If you recognize that stress plays a big role in your life and has negatively impacted your sexual desire, hope is not lost. There are many ways to combat stress. Healthy living is ones of the easiest ways to reduce stress. This means getting enough restful sleep every night, eating right, exercising, and finding ways to better manage your time. Yoga and meditation are also great ways to relieve stress and replenish your energy supply. Try finding a few minutes during your day to take a little bit of time for yourself. People who never have time for themselves can often find it difficult to truly give themselves over to another person.

If you are suffering from depression, it doesn’t necessarily mean that your sex life will suffer as well. If you haven’t already started therapy for depression, then you should begin by seeking a recommendation from your doctor. Some antidepressants can adversely affect sexual functioning. If you are taking them, you should talk to your psychiatrist about your concerns and consider changing your antidepressants to one that has little to no effect on sexual functioning. In addition to treating depression, some therapists use cognitive behavioral therapy to treat sexual dysfunction by identifying and modifying maladaptive thoughts, unreasonable expectations, behaviors that reduce the partner's interest or trust, insufficient sexual stimuli, and insufficient nongenital physical stimulation (Basson, 2006).

Improving Your Sex Life

Sexual desire is never as intense in long term relationships as it is in the beginning stages of dating. But just as relationships take work in other areas, they also take work when it comes to keeping your intimate relationship healthy.

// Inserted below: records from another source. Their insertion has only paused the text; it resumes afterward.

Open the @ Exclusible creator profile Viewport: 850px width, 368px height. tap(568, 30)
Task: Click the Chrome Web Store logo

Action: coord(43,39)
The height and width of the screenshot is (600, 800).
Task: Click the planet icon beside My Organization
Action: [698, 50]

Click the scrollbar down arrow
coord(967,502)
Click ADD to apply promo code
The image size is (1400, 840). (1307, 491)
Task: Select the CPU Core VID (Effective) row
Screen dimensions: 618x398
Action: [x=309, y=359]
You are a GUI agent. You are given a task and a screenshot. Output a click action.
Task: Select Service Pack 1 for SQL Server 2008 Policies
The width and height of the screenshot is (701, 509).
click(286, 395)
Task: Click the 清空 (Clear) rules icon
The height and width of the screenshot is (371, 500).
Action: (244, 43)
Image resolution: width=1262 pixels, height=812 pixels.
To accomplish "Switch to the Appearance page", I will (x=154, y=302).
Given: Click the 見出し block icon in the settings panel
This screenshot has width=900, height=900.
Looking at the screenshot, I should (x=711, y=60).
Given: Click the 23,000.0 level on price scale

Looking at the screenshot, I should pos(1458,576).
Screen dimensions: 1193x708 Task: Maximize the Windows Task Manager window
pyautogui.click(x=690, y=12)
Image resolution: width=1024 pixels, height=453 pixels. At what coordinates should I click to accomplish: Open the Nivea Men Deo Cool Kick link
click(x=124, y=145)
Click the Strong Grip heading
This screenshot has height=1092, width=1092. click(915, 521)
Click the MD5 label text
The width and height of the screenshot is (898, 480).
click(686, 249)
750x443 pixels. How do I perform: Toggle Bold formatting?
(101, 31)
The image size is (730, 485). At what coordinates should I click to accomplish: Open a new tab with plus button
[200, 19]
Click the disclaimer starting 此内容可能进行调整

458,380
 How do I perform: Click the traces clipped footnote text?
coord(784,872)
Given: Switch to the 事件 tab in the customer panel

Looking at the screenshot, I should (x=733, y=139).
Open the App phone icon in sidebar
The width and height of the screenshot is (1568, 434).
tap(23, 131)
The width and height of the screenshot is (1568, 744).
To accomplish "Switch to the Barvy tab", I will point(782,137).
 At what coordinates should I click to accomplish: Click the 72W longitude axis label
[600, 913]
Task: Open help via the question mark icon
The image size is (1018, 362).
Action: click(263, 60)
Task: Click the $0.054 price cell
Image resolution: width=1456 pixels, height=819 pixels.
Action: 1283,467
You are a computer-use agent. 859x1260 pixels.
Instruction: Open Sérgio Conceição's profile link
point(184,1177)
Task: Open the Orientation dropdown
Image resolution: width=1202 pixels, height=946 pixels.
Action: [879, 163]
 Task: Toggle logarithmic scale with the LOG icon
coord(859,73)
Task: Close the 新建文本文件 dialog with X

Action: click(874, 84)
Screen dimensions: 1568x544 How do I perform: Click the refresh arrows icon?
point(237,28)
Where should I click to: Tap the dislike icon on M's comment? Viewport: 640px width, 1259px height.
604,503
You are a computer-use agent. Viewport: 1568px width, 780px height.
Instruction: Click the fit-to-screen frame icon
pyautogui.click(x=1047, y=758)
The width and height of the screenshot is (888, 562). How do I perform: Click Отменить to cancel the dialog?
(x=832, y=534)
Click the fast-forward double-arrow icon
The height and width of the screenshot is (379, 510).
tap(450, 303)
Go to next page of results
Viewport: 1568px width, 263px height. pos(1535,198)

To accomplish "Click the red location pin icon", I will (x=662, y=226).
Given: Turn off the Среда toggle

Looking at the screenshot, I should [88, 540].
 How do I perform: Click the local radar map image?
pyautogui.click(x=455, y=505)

●      Make time for each other as well as for yourself. Sometimes it can help to schedule sex in. It might not sound like appealing at first, but a lot of couples find it exciting when they know they have a hot date scheduled for later that night or early the next morning. Having something to look forward to can be arousing and it will guarantee that you make time for each other.

●      Try having sex at different times of the day, such as in the morning, as opposed to at night. Many people are so exhausted and stressed after a long day that sex is the last thing on their minds. However, it can be a great way to start your day off on the right foot.

Consider alternatives to the human sexual response cycle. Even if your sexual encounters don’t begin with desire, that doesn’t mean that they can’t be enjoyable and exciting.

References

Baldwin, D.S. (2001). Depression and Sexual Dysfunction. British Medical Bulletin, 57, 81-99.

Basson, R. (2006). Sexual Desire and Arousal Disorders in Women. The New England Journal of Medicine, 354, 1497-1506. doi: 10.1056/NEJMcp050154

Castellanos, M. How Does Stress Affect Sexual Desire? Sharecare. Retrieved May 24, 2013, from http://www.sharecare.com/question/does-stress-affect-sexual-desire

Female Sexual Response. (2008). Association of Reproductive Health Professionals. Retrieved May 24, 2013, from http://www.arhp.org/publications-and-resources/clinical-fact-sheets/female-sexual-response

Laumann, E.O., Paik, A., & Rosen, R.C. (1999). Sexual Dysfunction in the United States: Prevalence and Predictors. The Journal of the American Medical Association, 281 (6), 537-544. doi:10.1001/jama.281.6.537.